- PROVIDED DATA
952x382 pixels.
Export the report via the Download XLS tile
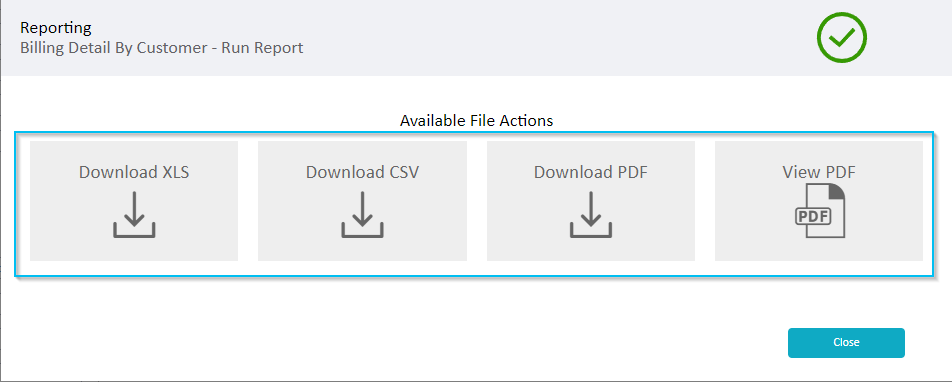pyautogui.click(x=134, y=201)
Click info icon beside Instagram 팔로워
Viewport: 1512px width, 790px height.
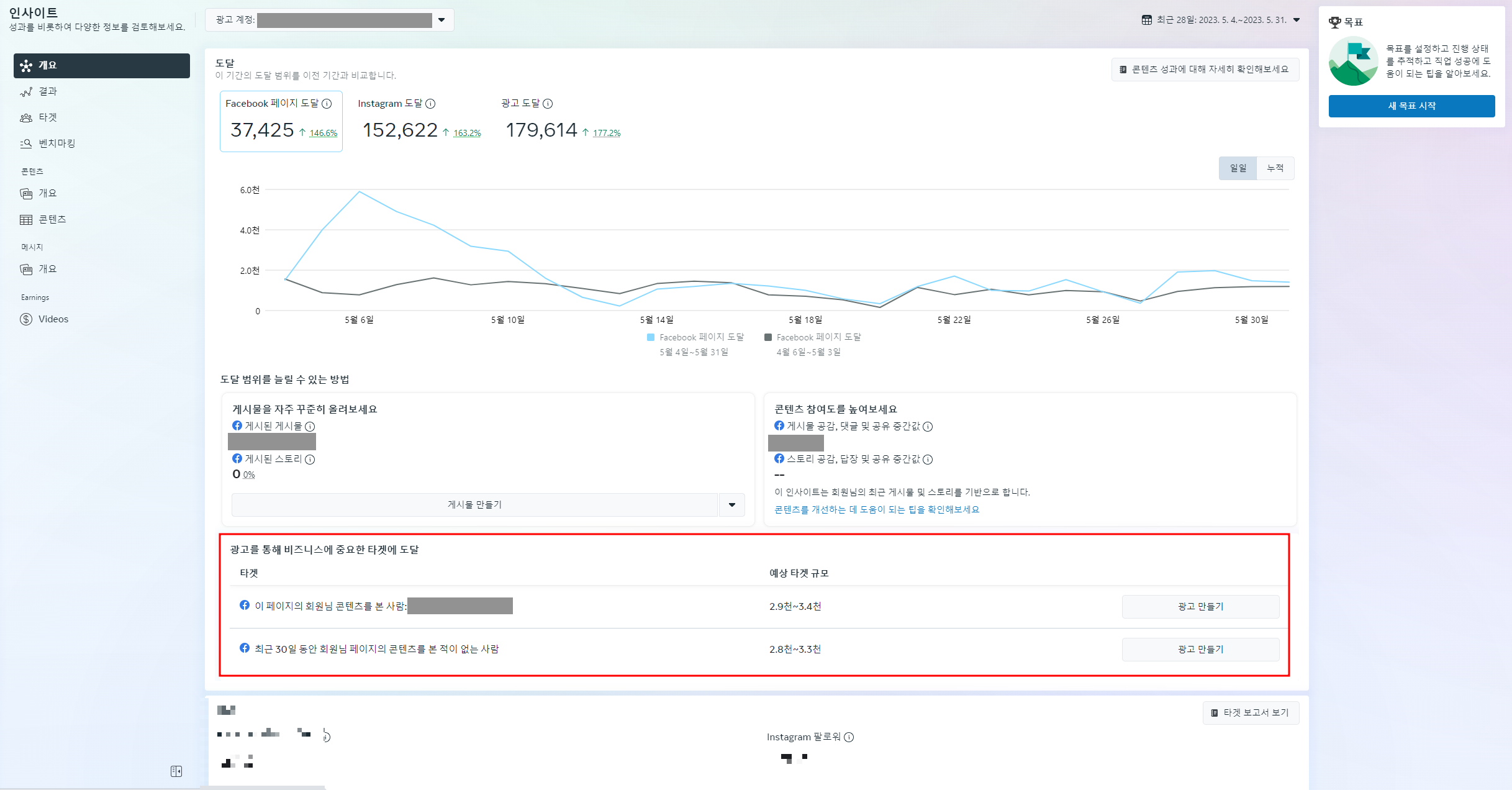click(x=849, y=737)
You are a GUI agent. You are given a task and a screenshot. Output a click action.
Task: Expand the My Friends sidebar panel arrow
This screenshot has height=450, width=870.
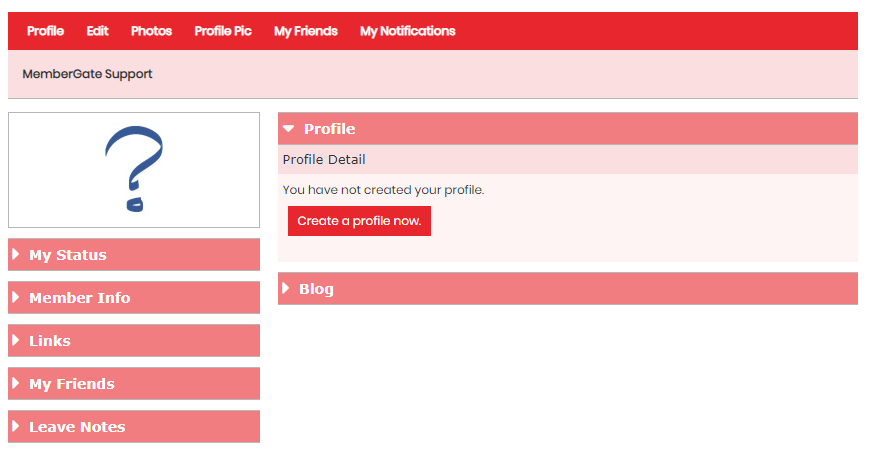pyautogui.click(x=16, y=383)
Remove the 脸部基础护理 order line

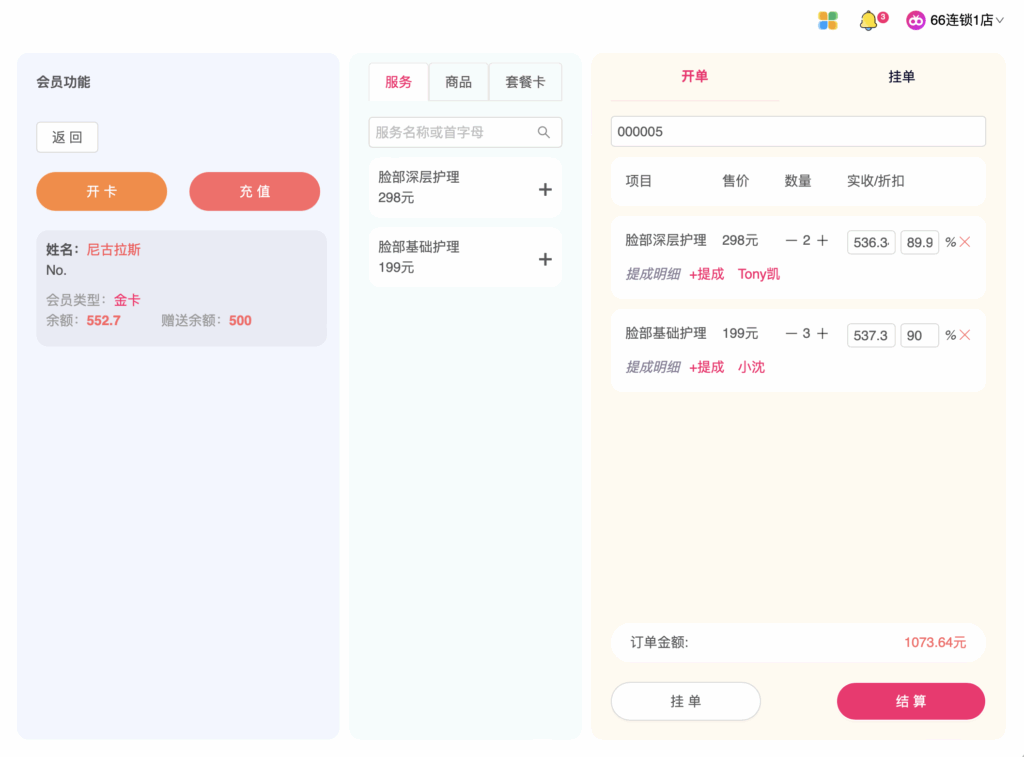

- REQUEST
Rewrite all of the material above, changing each "screenshot" to "screen capture" and keeping everything else the same. Leave the pictures out.

- REPLY TO THE TASK
952x382 pixels.
Export the report via the Download XLS tile
pyautogui.click(x=134, y=201)
Click info icon beside Instagram 팔로워
Viewport: 1512px width, 790px height.
click(x=849, y=737)
You are a GUI agent. You are given a task and a screen capture. Output a click action.
Task: Expand the My Friends sidebar panel arrow
This screen capture has height=450, width=870.
pyautogui.click(x=16, y=383)
Remove the 脸部基础护理 order line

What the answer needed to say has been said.